# Stumped on how to proceed.



## EamonX1 (Feb 8, 2009)

To the experts this should be simple. I have installed a Satellilte disk, facing in the general vicinity of the Satellite I need to contact. I can manipulate it easily both elevation and azimuth. I have connected the disk via an appropriate co-axial cable to my Triax SR 110 Digital Satellite Receiver. I can view my Television from where the Satellite disk is located. My problem: What do I do next. 
When I boot the receiver I get various screens. One asking what language I want to use. No problem. Another called Satellite Disk setup. I click on this and get readings for strength of signal and quality of signal. But where do I go from there. How do I get a screen which responds to the manipulation of the Satellite disk. All the screens seem to be within the Triax Receiver setup program.
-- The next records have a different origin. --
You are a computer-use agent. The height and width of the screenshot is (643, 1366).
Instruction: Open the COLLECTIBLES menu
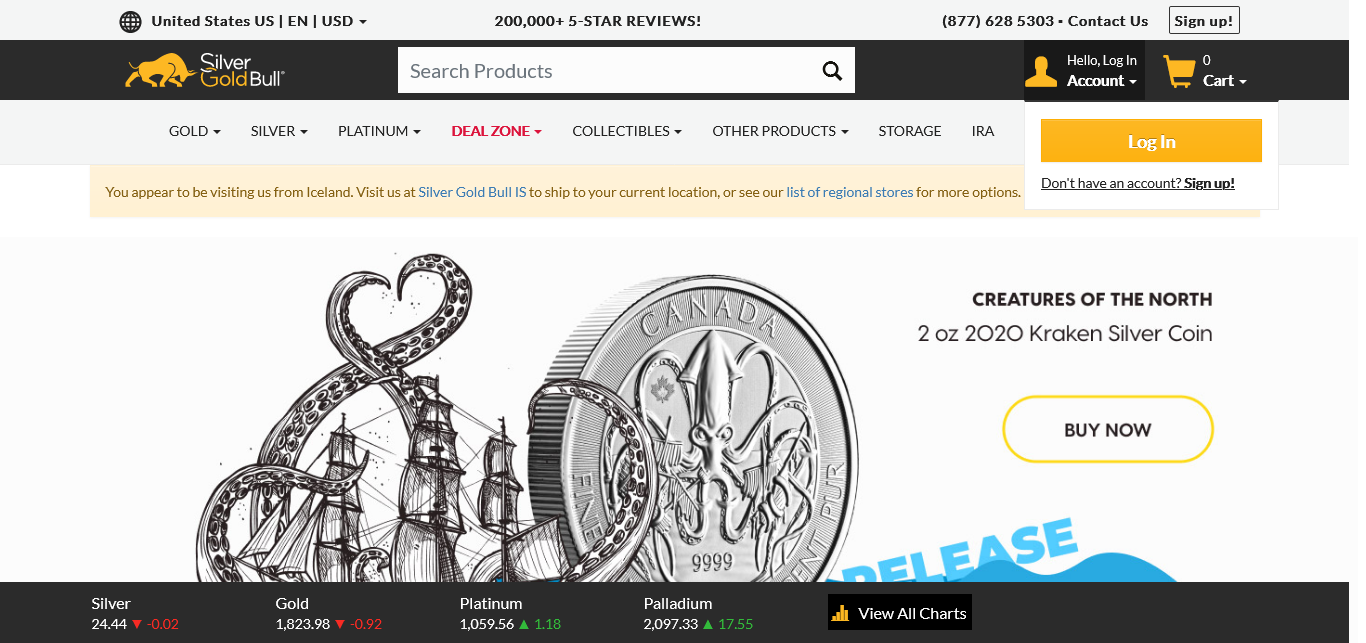(x=627, y=131)
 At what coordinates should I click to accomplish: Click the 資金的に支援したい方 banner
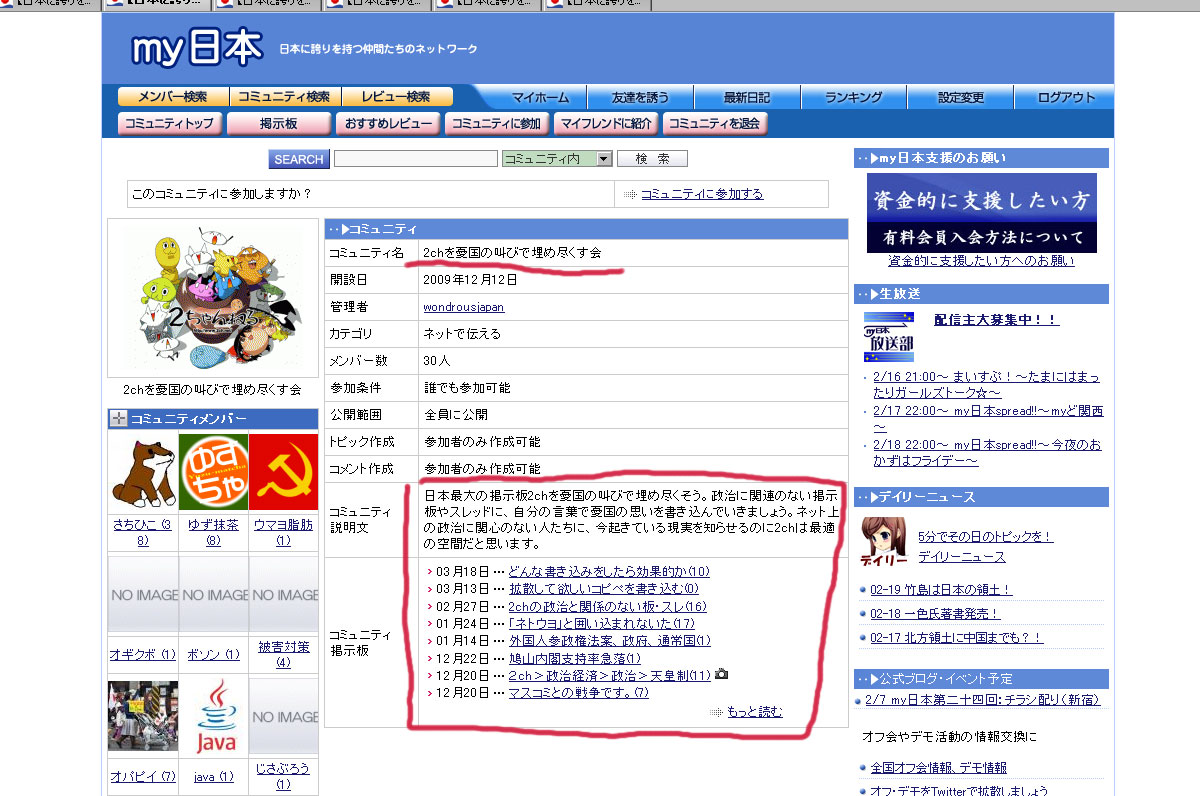pyautogui.click(x=981, y=213)
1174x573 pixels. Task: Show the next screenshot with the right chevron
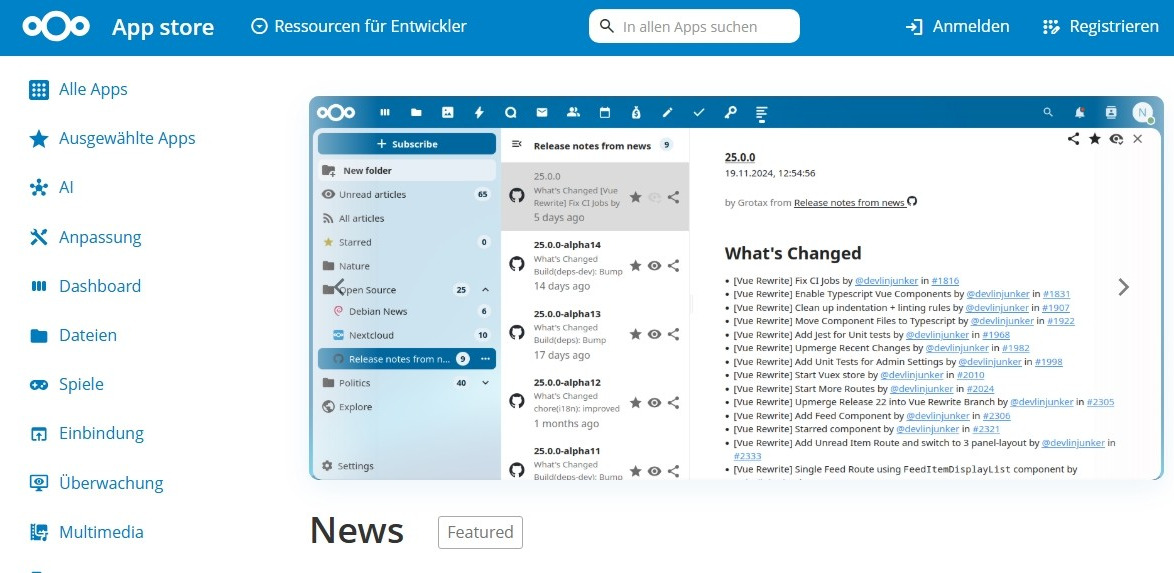[1123, 287]
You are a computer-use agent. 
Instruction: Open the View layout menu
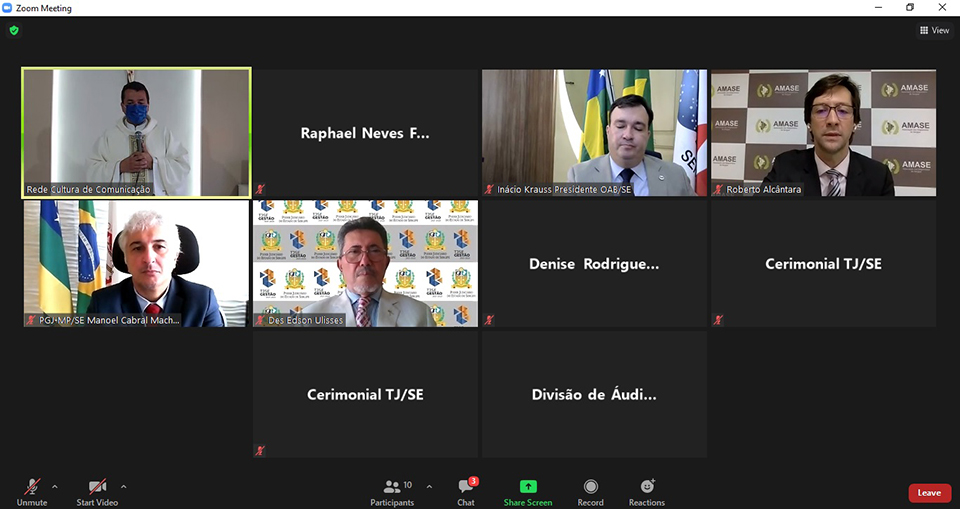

I am told the Satellite settings are pre-set and am told to set the receiver to Channel One. I am stumped. All I can find is the Satellite Disk setup screen and cannot get out of it. Emails to Triax technical support have not been answered. Any basic advise would be much appreciated


----------



## BattleZone (Nov 13, 2007)

I think this thread needs to be moved to FTA. You can't get Dish Network programming in Ireland.


----------



## FTA Michael (Jul 21, 2002)

Generic advice: Try Dishpointer http://www.dishpointer.com/ to see what the azimuth and elevation should be for the satellite you want to get. Then point it there and check your signal quality. Make small adjustments until you maximize your signal quality, then tighten it in place.

Specific advice: Ask the folks who sold you the receiver. Good luck!


----------



## bruin95 (Apr 23, 2006)

That DISH, not disk.


----------